▸ Pasaje seleccionado:
....................

La Constitución de 1854 y la crisis de México
Samael Hernández Ruiz / Colaboración
Oaxaca, Oax. 20 de marzo 2011 (Quadratín).- Espero la salida de mi autobús y estoy cansado, hambriento, con ganas de llegar a Oaxaca y tirarme en la cama a dormir. Estas sensaciones me provocan recuerdos, algunos, ciertamente dolorosos.
Aquella noche del 10 de noviembre de 1973 era particularmente fría. Había quedado de verme con Alberto en la esquina que hacen las calles de Reforma e Independencia, frente a la Proveedora Escolar. Luego que bajé del camión caminé sobre Independencia hacia Reforma, a la altura de la Alameda sentí que el frío se intensificaba, se lo achaqué a los frondosos árboles de aquel remedo de bosque, aunque bien pudo ser el nerviosismo de encontrarme con aquel hombre.

....................

▸ Datos extraídos:
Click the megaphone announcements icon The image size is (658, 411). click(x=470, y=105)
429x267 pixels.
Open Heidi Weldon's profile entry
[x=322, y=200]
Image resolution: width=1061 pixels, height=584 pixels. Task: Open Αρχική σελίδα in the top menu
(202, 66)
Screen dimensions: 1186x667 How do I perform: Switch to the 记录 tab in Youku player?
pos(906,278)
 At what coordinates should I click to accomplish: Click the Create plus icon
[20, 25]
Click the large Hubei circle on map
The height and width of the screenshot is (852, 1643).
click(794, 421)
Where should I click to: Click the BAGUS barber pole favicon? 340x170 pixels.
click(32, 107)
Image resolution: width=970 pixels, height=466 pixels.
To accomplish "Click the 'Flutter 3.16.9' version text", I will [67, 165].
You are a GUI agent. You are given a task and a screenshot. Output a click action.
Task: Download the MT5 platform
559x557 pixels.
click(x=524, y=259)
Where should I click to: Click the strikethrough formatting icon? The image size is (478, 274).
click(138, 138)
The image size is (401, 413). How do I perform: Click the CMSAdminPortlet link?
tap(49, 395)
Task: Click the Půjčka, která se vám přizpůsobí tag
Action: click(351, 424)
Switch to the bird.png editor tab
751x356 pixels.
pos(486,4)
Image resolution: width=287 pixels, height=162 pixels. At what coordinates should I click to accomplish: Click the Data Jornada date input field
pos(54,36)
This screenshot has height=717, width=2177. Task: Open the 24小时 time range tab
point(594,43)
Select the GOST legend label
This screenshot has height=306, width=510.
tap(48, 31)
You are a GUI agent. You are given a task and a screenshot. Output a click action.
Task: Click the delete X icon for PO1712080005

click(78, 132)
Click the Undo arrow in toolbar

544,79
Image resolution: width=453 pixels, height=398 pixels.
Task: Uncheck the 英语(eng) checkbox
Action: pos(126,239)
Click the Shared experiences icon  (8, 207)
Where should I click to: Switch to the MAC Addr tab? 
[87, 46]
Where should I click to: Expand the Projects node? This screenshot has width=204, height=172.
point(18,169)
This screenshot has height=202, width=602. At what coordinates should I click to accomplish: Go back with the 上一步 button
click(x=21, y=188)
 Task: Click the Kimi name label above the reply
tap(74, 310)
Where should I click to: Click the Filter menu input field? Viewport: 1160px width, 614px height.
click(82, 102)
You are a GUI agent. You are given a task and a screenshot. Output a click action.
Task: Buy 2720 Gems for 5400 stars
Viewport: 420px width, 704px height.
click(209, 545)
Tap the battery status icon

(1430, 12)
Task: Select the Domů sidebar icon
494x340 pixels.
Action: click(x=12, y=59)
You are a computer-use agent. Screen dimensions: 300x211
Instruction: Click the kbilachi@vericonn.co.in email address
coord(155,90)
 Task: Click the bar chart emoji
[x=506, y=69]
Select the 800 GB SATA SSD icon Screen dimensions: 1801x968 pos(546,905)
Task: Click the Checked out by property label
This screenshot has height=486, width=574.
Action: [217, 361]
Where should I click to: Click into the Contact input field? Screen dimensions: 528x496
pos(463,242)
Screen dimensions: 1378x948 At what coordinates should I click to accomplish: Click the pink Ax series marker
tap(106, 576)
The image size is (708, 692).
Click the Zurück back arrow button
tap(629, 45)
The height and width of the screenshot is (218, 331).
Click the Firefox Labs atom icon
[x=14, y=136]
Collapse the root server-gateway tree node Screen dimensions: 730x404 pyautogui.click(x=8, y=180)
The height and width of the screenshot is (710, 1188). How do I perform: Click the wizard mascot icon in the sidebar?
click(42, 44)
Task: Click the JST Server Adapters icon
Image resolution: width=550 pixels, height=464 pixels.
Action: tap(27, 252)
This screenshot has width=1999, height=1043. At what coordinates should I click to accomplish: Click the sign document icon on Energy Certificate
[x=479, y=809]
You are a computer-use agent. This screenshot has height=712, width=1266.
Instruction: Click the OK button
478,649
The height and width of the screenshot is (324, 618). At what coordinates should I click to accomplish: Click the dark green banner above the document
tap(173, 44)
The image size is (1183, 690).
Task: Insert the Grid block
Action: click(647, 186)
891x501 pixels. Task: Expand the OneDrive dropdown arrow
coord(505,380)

....................

▸ Instrucciones y requisitos: Continúa, por favor, el pasaje seleccionado a partir de su última oración. Los registros no intervienen en esto.

▸ Respuesta al ejercicio:
Como muchos, Alberto fue un joven arrastrado por la fuerza del tsunami guerrillero de aquellos años. La situación política, económica y social de México, no daba mucho margen a la juventud: el país pasaba de una crisis a otra, como un viejo autobús transitando por una calle llena de baches. Después del Milagro Mexicano, la segunda mitad de la década de los sesenta fue una sangría para la clase media y para los trabajadores del campo y la ciudad. Las posibilidades de ascenso social estaban prácticamente canceladas y para colmo, el autoritarismo del PRI nos hacía vivir en cada elección municipal, estatal o federal, una farsa que encima, quería que aplaudiéramos, y con todo, ¡algunos lo hacían!
Para muchos el año de 1968 fue la última gran experiencia de lucha democrática; la masacre de estudiantes en Tlatelolco el 2 de octubre, demostró que el régimen no estaba dispuesto a ceder el poder de manera pacífica. Para algunos esa fue la señal para tomar las armas; Alberto fue uno de ellos.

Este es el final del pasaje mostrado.